Re: [PATCH 04/32] x86/intel_rdt: Add L3 cache capacity bitmask management
From: Marcelo Tosatti
Date: Fri Jul 22 2016 - 17:07:48 EST
On Tue, Jul 12, 2016 at 06:02:37PM -0700, Fenghua Yu wrote:
> From: Vikas Shivappa <vikas.shivappa@xxxxxxxxxxxxxxx>
>
> This patch adds different APIs to manage the L3 cache capacity bitmask.
> The capacity bit mask(CBM) needs to have only contiguous bits set. The
> current implementation has a global CBM for each class of service id.

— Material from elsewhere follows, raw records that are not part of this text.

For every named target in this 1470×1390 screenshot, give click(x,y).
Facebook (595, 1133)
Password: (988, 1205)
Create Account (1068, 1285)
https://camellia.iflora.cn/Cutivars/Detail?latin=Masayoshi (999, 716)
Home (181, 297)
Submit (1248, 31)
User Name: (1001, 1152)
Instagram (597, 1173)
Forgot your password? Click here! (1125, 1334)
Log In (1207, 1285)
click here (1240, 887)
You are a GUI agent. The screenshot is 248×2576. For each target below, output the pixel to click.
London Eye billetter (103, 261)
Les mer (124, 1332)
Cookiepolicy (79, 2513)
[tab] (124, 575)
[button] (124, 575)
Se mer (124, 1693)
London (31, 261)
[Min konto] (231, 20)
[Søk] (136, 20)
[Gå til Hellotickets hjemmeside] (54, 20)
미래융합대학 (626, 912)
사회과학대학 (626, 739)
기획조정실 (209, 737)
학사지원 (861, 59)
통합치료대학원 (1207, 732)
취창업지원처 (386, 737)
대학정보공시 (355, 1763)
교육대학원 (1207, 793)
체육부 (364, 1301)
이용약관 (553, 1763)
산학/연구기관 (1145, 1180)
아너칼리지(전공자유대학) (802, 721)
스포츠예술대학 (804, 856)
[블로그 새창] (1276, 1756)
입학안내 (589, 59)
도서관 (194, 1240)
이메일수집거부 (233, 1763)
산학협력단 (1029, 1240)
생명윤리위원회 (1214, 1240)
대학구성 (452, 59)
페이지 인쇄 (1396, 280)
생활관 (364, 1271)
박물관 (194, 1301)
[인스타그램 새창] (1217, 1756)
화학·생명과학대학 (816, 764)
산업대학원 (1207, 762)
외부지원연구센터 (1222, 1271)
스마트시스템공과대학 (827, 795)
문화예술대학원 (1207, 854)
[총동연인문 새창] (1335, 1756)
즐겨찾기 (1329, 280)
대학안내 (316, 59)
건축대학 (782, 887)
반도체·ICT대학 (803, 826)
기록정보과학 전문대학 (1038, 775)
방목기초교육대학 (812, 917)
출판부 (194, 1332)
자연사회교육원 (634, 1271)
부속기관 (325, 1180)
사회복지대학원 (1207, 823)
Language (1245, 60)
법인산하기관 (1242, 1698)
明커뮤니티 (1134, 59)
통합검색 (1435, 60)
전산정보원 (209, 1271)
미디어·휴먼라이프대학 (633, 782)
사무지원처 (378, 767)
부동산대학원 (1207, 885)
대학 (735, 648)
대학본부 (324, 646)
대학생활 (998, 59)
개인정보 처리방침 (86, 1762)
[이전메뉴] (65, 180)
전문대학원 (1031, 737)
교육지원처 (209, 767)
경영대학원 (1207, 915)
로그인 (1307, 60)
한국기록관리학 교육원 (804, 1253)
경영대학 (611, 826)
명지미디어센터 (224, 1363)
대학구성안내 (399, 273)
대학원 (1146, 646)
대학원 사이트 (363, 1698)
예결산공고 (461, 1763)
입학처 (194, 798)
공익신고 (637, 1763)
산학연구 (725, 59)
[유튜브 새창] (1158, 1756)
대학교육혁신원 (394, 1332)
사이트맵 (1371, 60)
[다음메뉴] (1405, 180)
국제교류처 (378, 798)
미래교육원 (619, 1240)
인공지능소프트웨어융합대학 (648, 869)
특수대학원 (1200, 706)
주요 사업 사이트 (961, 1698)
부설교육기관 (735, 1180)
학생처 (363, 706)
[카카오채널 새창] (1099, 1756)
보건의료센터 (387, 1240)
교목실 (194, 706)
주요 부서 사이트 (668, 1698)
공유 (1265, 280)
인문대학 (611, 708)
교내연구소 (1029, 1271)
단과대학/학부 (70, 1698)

> There are APIs added to update the CBM via MSR write to IA32_L3_MASK_n
> on all packages. Other APIs are to read and write entries to the
> clos_cbm_table.
>
> Signed-off-by: Vikas Shivappa <vikas.shivappa@xxxxxxxxxxxxxxx>
> Signed-off-by: Fenghua Yu <fenghua.yu@xxxxxxxxx>
> Reviewed-by: Tony Luck <tony.luck@xxxxxxxxx>
> ---
> arch/x86/include/asm/intel_rdt.h | 4 ++
> arch/x86/kernel/cpu/intel_rdt.c | 133 ++++++++++++++++++++++++++++++++++++++-
> 2 files changed, 136 insertions(+), 1 deletion(-)
>
> diff --git a/arch/x86/include/asm/intel_rdt.h b/arch/x86/include/asm/intel_rdt.h
> index 88b7643..4f45dc8 100644
> --- a/arch/x86/include/asm/intel_rdt.h
> +++ b/arch/x86/include/asm/intel_rdt.h
> @@ -3,6 +3,10 @@
>
> #ifdef CONFIG_INTEL_RDT
>
> +#define MAX_CBM_LENGTH 32
> +#define IA32_L3_CBM_BASE 0xc90
> +#define CBM_FROM_INDEX(x) (IA32_L3_CBM_BASE + x)
> +
> struct clos_cbm_table {
> unsigned long l3_cbm;
> unsigned int clos_refcnt;
> diff --git a/arch/x86/kernel/cpu/intel_rdt.c b/arch/x86/kernel/cpu/intel_rdt.c
> index d79213a..6ad5b48 100644
> --- a/arch/x86/kernel/cpu/intel_rdt.c
> +++ b/arch/x86/kernel/cpu/intel_rdt.c
> @@ -34,8 +34,22 @@ static struct clos_cbm_table *cctable;
> * closid availability bit map.
> */
> unsigned long *closmap;
> +/*
> + * Mask of CPUs for writing CBM values. We only need one CPU per-socket.
> + */
> +static cpumask_t rdt_cpumask;
> +/*
> + * Temporary cpumask used during hot cpu notificaiton handling. The usage
> + * is serialized by hot cpu locks.
> + */
> +static cpumask_t tmp_cpumask;
> static DEFINE_MUTEX(rdt_group_mutex);
>
> +struct rdt_remote_data {
> + int msr;
> + u64 val;
> +};
> +
> static inline void closid_get(u32 closid)
> {
> struct clos_cbm_table *cct = &cctable[closid];
> @@ -82,11 +96,126 @@ static void closid_put(u32 closid)
> closid_free(closid);
> }
>
> +static bool cbm_validate(unsigned long var)
> +{
> + u32 max_cbm_len = boot_cpu_data.x86_cache_max_cbm_len;
> + unsigned long first_bit, zero_bit;
> + u64 max_cbm;
> +
> + if (bitmap_weight(&var, max_cbm_len) < 1)
> + return false;
> +
> + max_cbm = (1ULL << max_cbm_len) - 1;
> + if (var & ~max_cbm)
> + return false;
> +
> + first_bit = find_first_bit(&var, max_cbm_len);
> + zero_bit = find_next_zero_bit(&var, max_cbm_len, first_bit);
> +
> + if (find_next_bit(&var, max_cbm_len, zero_bit) < max_cbm_len)
> + return false;
> +
> + return true;
> +}
> +
> +static int clos_cbm_table_read(u32 closid, unsigned long *l3_cbm)
> +{
> + u32 maxid = boot_cpu_data.x86_cache_max_closid;
> +
> + lockdep_assert_held(&rdt_group_mutex);
> +
> + if (closid >= maxid)
> + return -EINVAL;
> +
> + *l3_cbm = cctable[closid].l3_cbm;
> +
> + return 0;
> +}
> +
> +/*
> + * clos_cbm_table_update() - Update a clos cbm table entry.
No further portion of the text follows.